I’m fascinated by individuals like Mark who have so much to offer but have fallen victim to their generational traits. We must ask ourselves if they knowingly choose to be avid text-messagers — to the chagrin of all around them — or if they simply mastered the tool they were given. Are they intentionally challenging others, or merely exercising the right to openly express themselves, as we have taught them? Can they teach the Boomers a few things? Wouldn’t many of us benefit from the belief that life is not all about work? Mark loved to play. He made friends all over the world, many of whom he has met in person.
Certainly, the excess was problematic, but when you look at the basis of his experience, I think we can take away some valuable lessons from this young man.
1. Before you can coach an individual, understand their motivation. Get to know them; ask genuine questions.

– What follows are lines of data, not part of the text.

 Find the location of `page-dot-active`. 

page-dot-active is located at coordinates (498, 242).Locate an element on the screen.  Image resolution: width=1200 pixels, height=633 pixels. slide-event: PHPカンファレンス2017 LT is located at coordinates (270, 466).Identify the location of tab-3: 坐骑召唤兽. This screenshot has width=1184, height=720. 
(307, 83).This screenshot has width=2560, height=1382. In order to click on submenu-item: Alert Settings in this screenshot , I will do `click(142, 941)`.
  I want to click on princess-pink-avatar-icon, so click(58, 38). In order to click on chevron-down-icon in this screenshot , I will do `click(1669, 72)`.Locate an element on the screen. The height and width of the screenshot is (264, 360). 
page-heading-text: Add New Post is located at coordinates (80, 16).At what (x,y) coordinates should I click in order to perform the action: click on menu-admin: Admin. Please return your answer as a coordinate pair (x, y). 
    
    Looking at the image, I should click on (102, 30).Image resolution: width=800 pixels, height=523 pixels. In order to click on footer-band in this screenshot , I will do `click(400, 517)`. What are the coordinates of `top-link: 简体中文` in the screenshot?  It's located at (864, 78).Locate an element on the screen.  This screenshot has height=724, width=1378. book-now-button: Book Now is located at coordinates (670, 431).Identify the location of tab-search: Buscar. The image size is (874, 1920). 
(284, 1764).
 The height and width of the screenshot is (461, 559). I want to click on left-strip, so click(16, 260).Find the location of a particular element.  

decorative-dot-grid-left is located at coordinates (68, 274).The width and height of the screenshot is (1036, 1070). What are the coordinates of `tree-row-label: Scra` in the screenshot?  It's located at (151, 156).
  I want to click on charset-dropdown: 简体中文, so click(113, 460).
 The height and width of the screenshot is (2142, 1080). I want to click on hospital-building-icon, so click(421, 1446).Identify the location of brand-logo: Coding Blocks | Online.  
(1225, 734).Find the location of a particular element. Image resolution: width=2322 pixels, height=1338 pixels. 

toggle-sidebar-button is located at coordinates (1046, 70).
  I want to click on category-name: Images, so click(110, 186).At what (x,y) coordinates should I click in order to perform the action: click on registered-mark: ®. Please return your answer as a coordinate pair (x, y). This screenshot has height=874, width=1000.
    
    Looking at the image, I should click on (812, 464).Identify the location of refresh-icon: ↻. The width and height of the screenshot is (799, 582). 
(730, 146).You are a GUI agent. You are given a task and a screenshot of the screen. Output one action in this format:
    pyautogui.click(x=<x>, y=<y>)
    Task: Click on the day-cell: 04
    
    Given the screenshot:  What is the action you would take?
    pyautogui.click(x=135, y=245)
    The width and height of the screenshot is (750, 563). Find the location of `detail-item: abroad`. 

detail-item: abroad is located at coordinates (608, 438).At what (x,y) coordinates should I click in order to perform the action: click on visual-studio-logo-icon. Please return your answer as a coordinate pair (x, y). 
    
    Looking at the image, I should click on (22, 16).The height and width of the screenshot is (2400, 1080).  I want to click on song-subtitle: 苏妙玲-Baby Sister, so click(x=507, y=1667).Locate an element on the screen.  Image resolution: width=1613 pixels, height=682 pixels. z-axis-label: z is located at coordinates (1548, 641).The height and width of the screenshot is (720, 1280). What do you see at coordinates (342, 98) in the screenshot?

2. A coach is not a judge or a therapist. Recognize the limits of your role.
3. Avoid the right/wrong conversation. Instead focus on the “why.”
4. Generation Y was raised with tremendous self esteem and the freedom to ignore limits. Embrace this flexibility in order to help bridge the gap.
5. Be open to reverse coaching: never stop learning. The symbiotic nature of the relationship will broaden your scope and help you to grow as a professional.
6. Balance is key. No matter what else is going on in your life, there’s always time to play.
I welcome you to consider what steps you can take to become even more effective in your leadership style across generations.